Confusion about equation (1.37) in the UQLab User Manual Structural Reliability (Rare Event Estimation)

Jingyu_Liu · December 8, 2022, 4:18am

Hello all,

I am really confused about the expression of MCS estimatior (Page.11, eqn (1.37)) in Structural Reliability manual (Version:UQLAB-V2.0-107):

Personally, I think it is inaccurate or incorrect

As an estimator of the true P_f, \hat{P_f} should be a random variable. According to the Central Limit Theorem, when the number of samples is large enough, the distribution of \hat{P_f} will converge to normal distribution. However, I think the mean and variance of equation given in eqn (1.37) is inaccurate or inappropriate:

For mathematical expression of normal distributions, it might be better to use the variance, instead of standard deviation?
For the mean value, I think it should theoretically be P_f, which is the true mean or true failure probability, instead of \hat{P_f}.
For the variance, I think it should be the ture variance \frac{P_f(1-P_f)}{N}. I am really confused about the reason why the standard deviation is \sqrt{\hat{P_f}(1-\hat{P_f})} (i.e., it is using the estimated value and is not divided by N). Intuitively speaking, at least the variance should decrease along with the increasing number of N.

Jingyu

xujia · January 3, 2023, 11:09am

Hi @Jingyu_Liu,

Thank you for creating the post here and for the remarks.

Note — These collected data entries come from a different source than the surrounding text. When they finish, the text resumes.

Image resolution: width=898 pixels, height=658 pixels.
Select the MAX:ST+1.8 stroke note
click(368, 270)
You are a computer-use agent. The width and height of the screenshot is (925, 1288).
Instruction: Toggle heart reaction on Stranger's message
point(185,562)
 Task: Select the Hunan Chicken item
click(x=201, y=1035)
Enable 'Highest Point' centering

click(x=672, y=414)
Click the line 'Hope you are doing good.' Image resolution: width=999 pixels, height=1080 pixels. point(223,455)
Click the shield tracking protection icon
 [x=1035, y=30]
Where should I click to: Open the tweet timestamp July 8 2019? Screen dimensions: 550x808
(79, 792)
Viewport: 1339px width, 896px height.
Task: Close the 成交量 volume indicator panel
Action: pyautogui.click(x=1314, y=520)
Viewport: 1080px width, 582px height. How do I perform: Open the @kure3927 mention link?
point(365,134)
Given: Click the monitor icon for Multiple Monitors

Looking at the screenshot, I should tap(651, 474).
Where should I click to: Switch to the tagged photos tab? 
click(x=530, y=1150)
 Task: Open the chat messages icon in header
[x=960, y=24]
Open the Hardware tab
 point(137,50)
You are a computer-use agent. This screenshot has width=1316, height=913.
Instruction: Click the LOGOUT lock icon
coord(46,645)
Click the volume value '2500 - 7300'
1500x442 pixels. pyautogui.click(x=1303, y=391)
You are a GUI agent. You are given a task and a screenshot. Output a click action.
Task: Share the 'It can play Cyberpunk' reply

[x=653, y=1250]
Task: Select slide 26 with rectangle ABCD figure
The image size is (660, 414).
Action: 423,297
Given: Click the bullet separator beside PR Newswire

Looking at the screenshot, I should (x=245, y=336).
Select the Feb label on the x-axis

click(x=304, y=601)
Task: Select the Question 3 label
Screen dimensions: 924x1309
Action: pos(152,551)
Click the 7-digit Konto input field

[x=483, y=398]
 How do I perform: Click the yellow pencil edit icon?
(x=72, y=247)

Both notations, \mathcal{N}(\mu,\sigma^2) and \mathcal{N}(\mu,\sigma), to represent normal distributions are commonly used.
Yes, you are right: \widehat{P}_f is an unbiased estimator of P_f, i.e., \mathbb{E}\left[\widehat{P}_f\right]=P_f.
Yes, you are right: the variance \sigma^2_{P_f} of \widehat{P}_f is \frac{P_f(1-P_f)}{N}. The reasoning between Eq. (1.27) and Eq. (1.28) should be reorganized as follows for a more rigorous mathematical presentation. The variance of a single trial (which is a Bernouilli random variable) is \sigma^2_{1_{\mathcal{D}_f}} = P_f(1-P_f). Because the trials are independent and identically distributed, the Monte Carlo estimator \widehat{P}_f follows asymptotically a Gaussian distribution, i.e., \sqrt{N}(\widehat{P}_f - P_f)/\sigma_{1_{\mathcal{D}_f}} \stackrel{d}{\rightarrow}\mathcal{N}(0,1), according to the central limit theorem. Because P_f is unknown, the standard deviation \sigma_{1_{\mathcal{D}_f}} is unknown. Since \widehat{P}_f is a consistent estimator of P_f, \widehat{\sigma}_{1_{\mathcal{D}_f}} = \sqrt{\widehat{P}_f(1-\widehat{P}_f)} is a consistent estimator of \sigma_{1_{\mathcal{D}_f}}, which follows from the continuous mapping theorem. According to Slutsky’s theorem, \sqrt{N}(\widehat{P}_f - P_f)/\widehat{\sigma}_{1_{\mathcal{D}_f}} also converges in distribution to \mathcal{N}(0,1), based on which Eq. (1.39) was derived to calculate the confidence interval. Note that a confidence interval itself is random, as it is calculated from data. Moreover, an \alpha-confidence interval indicates that the interval has the probability \alpha to contain the true value.

We will modify and update the manual in the next release. Thanks again for your feedback.

Best regards,
Xujia